= Task objective =
A faithful copy of all the data is required; pictures should not be included.

= Material for this task =

▼

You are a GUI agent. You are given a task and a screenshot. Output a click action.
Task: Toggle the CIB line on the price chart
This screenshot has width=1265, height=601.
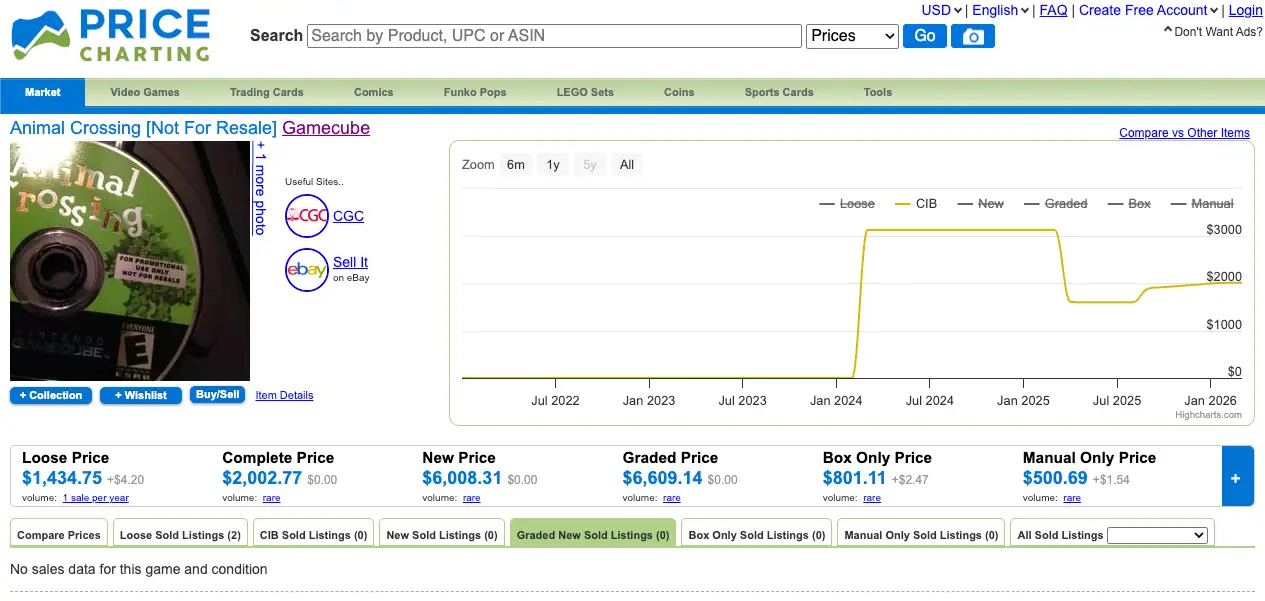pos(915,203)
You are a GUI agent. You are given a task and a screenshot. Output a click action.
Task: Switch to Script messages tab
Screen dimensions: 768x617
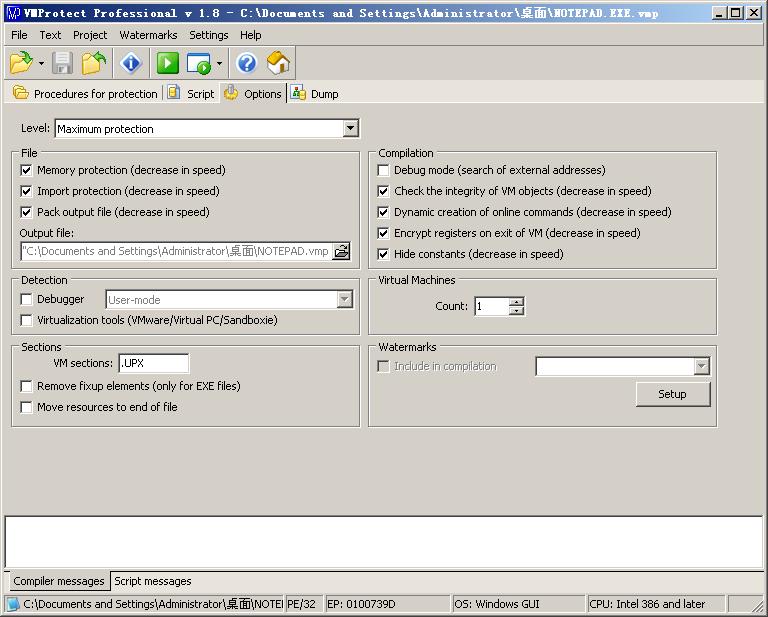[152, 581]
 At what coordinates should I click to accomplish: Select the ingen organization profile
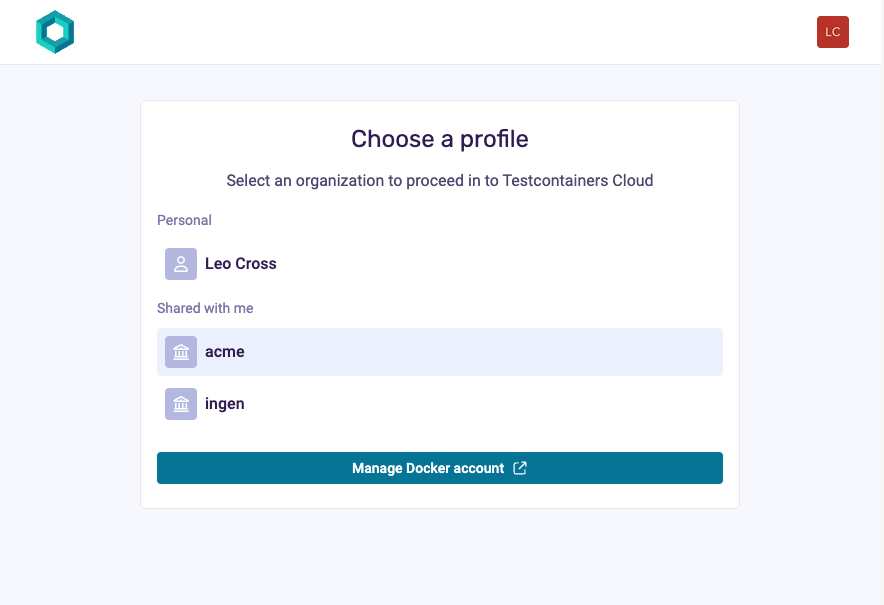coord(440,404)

▲

= Task response =
You are a GUI agent. You are given a task and a screenshot. Output a click action.
Task: Toggle the CIB line on the price chart
This screenshot has width=1265, height=601.
pos(915,203)
You are a GUI agent. You are given a task and a screenshot. Output a click action.
Task: Switch to Script messages tab
Screen dimensions: 768x617
[152, 581]
 At what coordinates should I click to accomplish: Select the ingen organization profile
coord(440,404)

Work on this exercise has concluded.